Local liberal blogger Jay Bullock inadvertently acknowledges what is behind the level of mock outrage over Annette Ziegler's violation of a provision of Wisconsin's judicial code concerning disclosures and recusals. He's disappointed that she has admitted to violations of the order and settled with the state's Ethics Board:
No Ziegler under oath today. She won't be forced to detail in open court what her thinking was as she repeatedly violated the state's code of judicial ethics. She won't have to make any statements on the record that could be used against her when she runs for re-election in a decade. (emphasis supplied.)
Well, of course there won't be a hearing because there are no facts to be established. She has admitted, as the board charged, that she handled (although there was not much to do) five cases in which her husband sat on the board which state law defines as having a financial interest. The only reason to conduct a hearing would be to torment her about it and, while that may be a relevant part of a political campaign and Jay might enjoy it, it is not the board's function.

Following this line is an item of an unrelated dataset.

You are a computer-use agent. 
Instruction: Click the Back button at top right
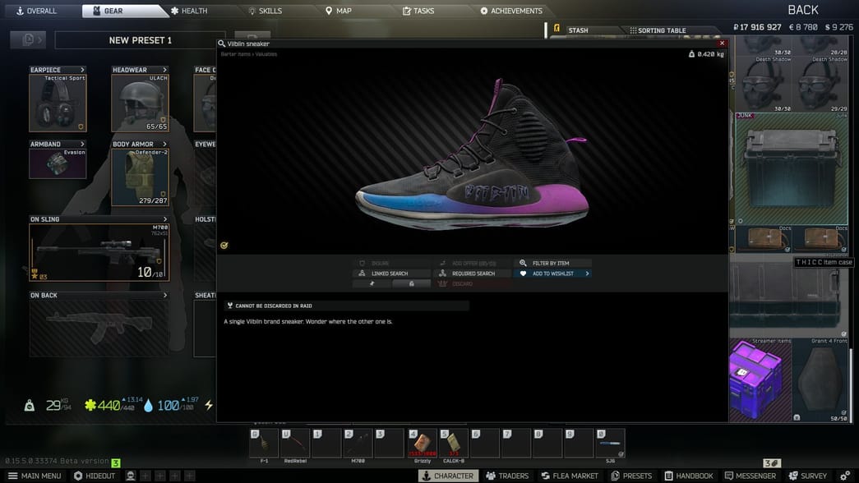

As I have blogged before, it has been clear from the outset that 1) Ziegler broke a prophylactic rule by sitting on some cases involving a bank for which her husband is a director; 2) most of the "numerous" cases on which she was said to have done this were actually defaults (the Ethics Board found five that were not) on which she literally did nothing, 3) she did not sit on the remaining five cases for financial gain because none was in the offing and 4) the cases were such that it is clear that her sitting on the case actually prejudiced no one.

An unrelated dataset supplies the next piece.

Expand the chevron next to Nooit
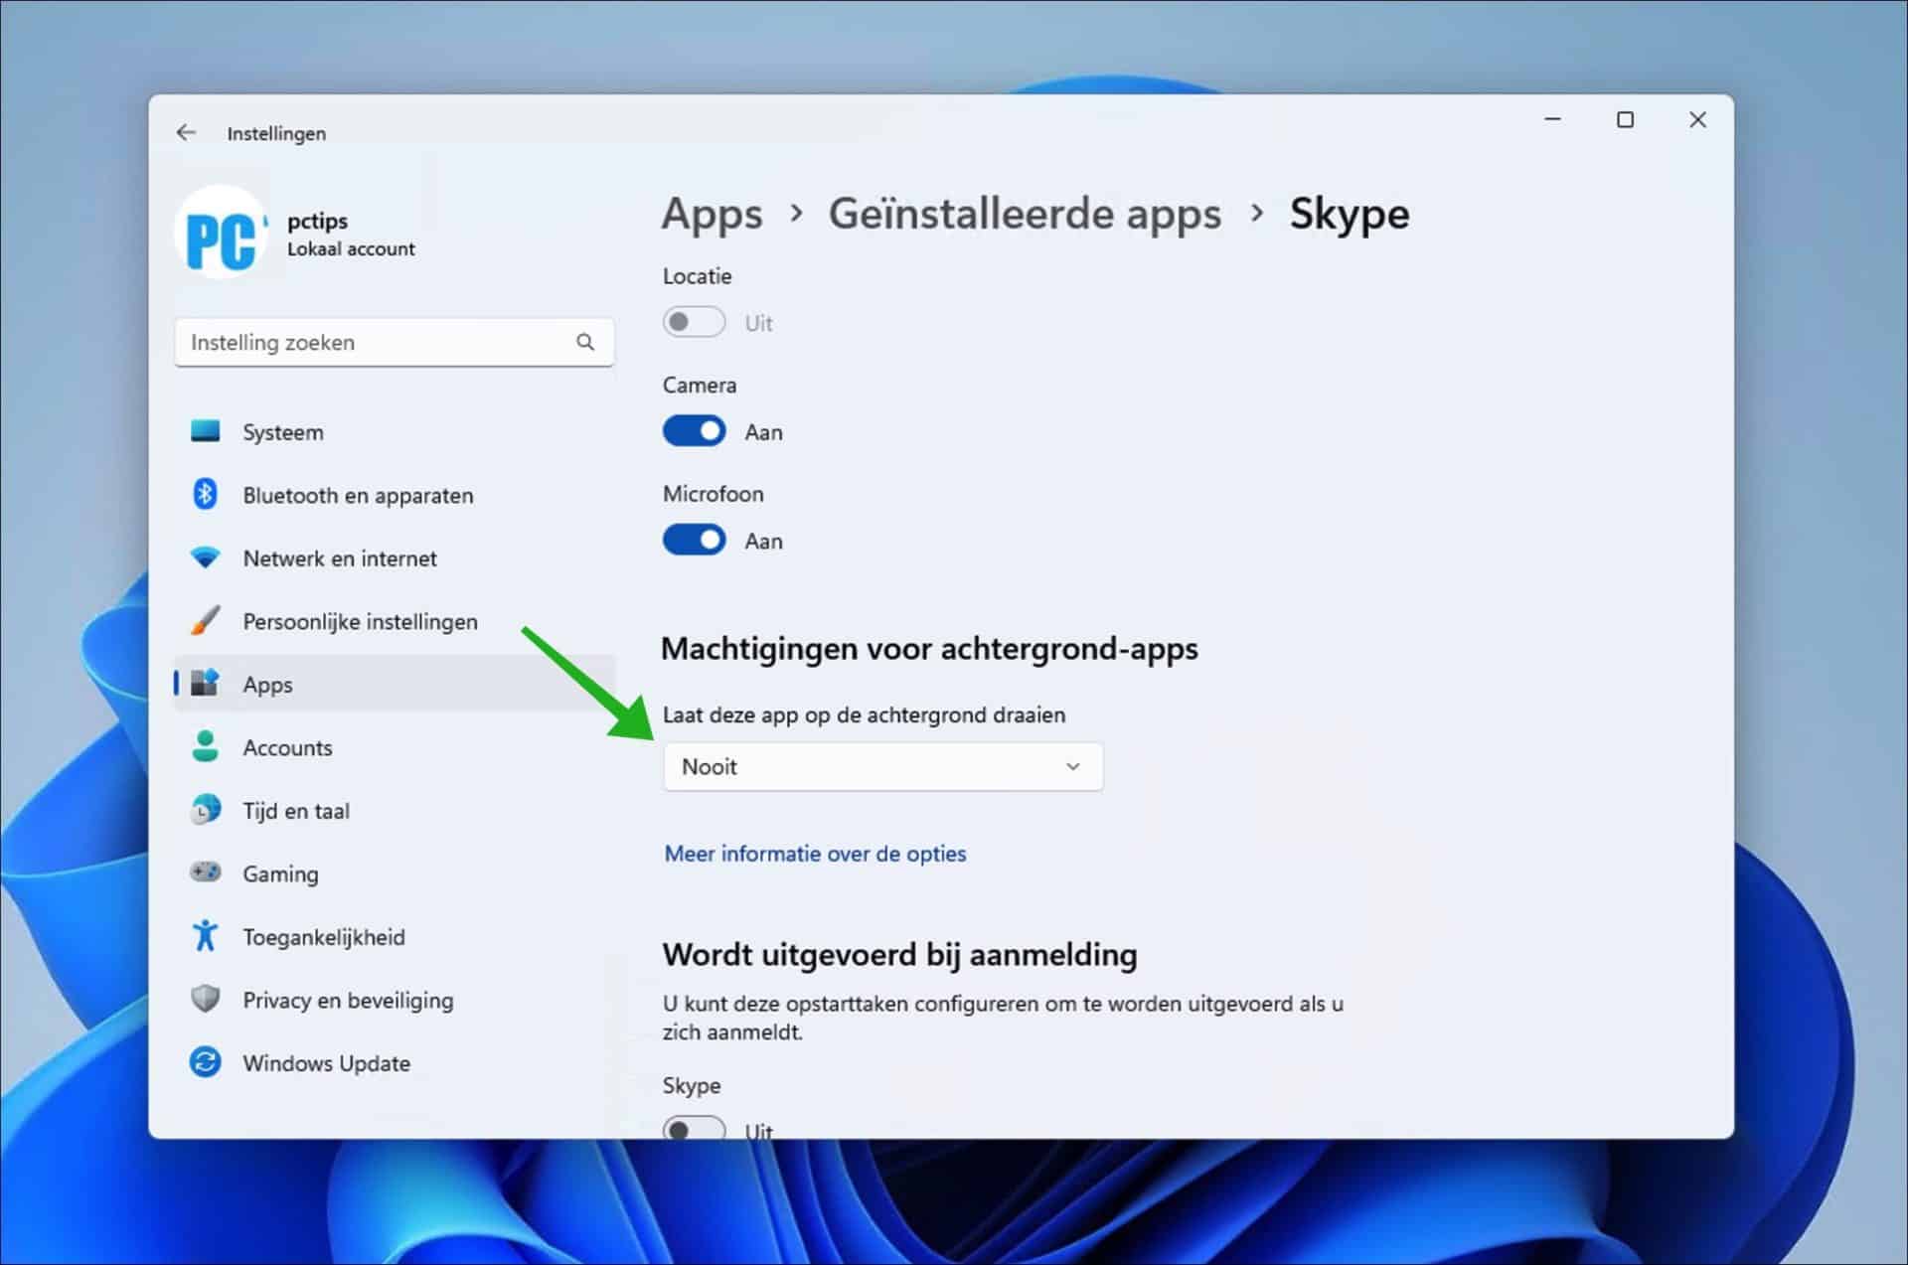 1072,766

The episode did reflect a certain lack of attention to the niceties of the law. It was a negative fact in the balance that voters had to conduct in deciding whether to support her or Linda Clifford. It was not indicative of moral bankruptcy or corruption. My guess is that whatever the judicial commission does will be, as the Ethics Board's actions were, consistent with this.
(Update: This post was composed in my hotel room in Newark at 5 in the morning CDT. I would like to think that this is why the penultimate paragraph initially had three typos, but it was probably that I was demonstrating a lack of attention to the niceties of proofreading.)